The design would be ~T1D + T1D:ind.n + T1D:Time

	(intercept)	DnonT1D	DT1D:ind.n2	DnonT1D:ind.n2	DT1D:T2	DnonT1D:T2
1	1	0	0	0	0	0
2	1	0	0	0	1	0
3	1	0	1	0	0	0
4	1	0	1	0	1	0
5	1	1	0	0	0	0
6	1	1	0	0	0	1
7	1	1	0	1	0	0
8	1	1	0	1	0	1

Here for answering the question: are there any differences across individuals with T1D and nonTD1 in the second trimester (T2) I do a contrast of DT1D.T2 and DnonT1D.T2.

Hopefully I got this correctly.

My question would be:

What if I have more individuals with D= nonT1D than with T1D? Would this be similar to saying that a level is missing from a factor. In this case the newly created factor “ind.n”? And therefore I will have to apply what is in section 3.12.2 (Levels without samples)? Being the solution to call ‘droplevels’ which will remove levels that don’t have samples with T1D.

Thanks again in advance

Alexandra

ADD REPLY • link 7.5 years ago schulze.a • 0

0

Entering edit mode

hi,

Sorry for the delay on answering this post.

"I'm looking for testing the group specific effect of T1D, while controlling for individual effects."

This is one of the comparison you can't make with your experimental design and fixed effects models, and while controlling for individual.

You can however make the comparison: is the T2 vs T1 effect different across T1D and non-T1D. This is represented by a contrast of interaction terms (DT1D:T2 - DnonT1D:T2)

I'd recommend you consult with a local statistician if you have further questions on what comparisons are and aren't possible with the nested individuals and a fixed effects model.

ADD REPLY • link 7.5 years ago Michael Love 42k

0

Entering edit mode

Hi Michael

Thanks so much for your reply :). I'll check with local statisticians as well, I just wanted to have an idea of how this type of analysis is done in DESeq2 before consulting them.

Cheers

ADD REPLY • link 7.5 years ago schulze.a • 0

score 0 · Answer 1 · 2016-10-30

For microbiome data, I can't say if DESeq2 is the best software. The methods for standard RNA-seq DE should work to find differences in mean, but I don't keep up in this literature and don't analyze microbiome data myself. So that's a caveat.

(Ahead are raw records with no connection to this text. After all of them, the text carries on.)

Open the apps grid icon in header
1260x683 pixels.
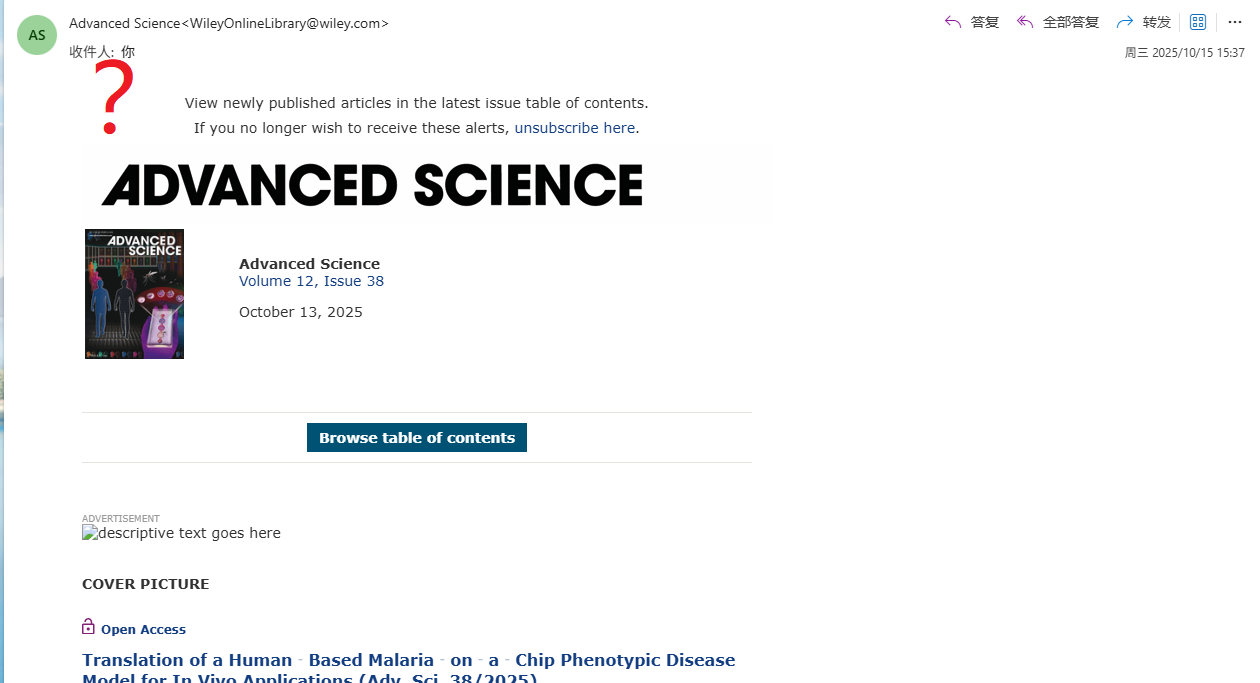(x=1198, y=22)
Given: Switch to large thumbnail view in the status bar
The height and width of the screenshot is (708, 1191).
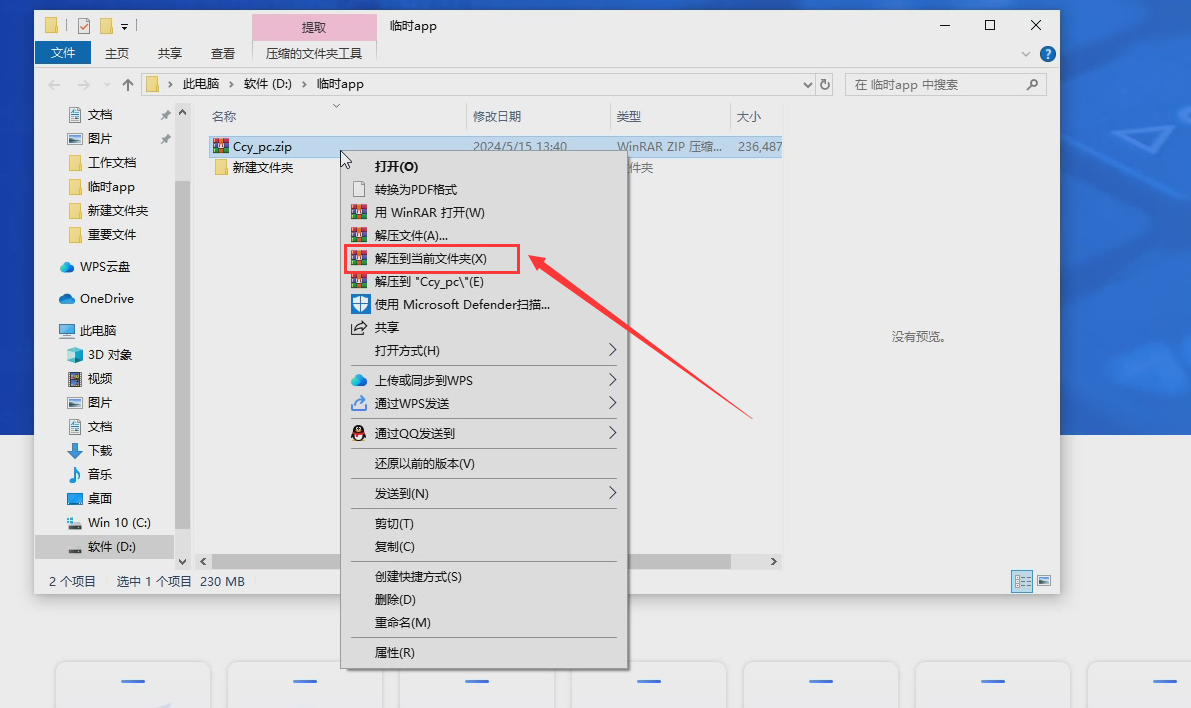Looking at the screenshot, I should tap(1044, 581).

There is a problem which comes up often with users, in that you want to control for different mothers and also compare across groups of mothers. You cannot make such a comparison using a "fixed effects model" because the terms for the individual mothers are linearly dependent with the term for the difference across T1D. You can read about this in the DESeq2 vignette in the section on "Model matrix not full rank". There is a case where you *can* make comparisons, if you are interested in contrasting, for example, the difference between times across T1D and not T1D. This is discussed in the vignette in that section.

For your first goal, I would use a design that takes into account subject and time, that is ~subject + time. You can then use test="LRT" when you call DESeq() with a reduced design of ~subject to find genes which are different at any timepoint, and you can test individual effects by specifying a contrast when you call results(), e.g. contrast=c("time","T3","T1") and test="Wald".

For comparing across T1D and not, you cannot compare in general, but you could look for differences in the difference across time point. Check the vignette section describing how to do this, and then you can add a followup post if you have more questions.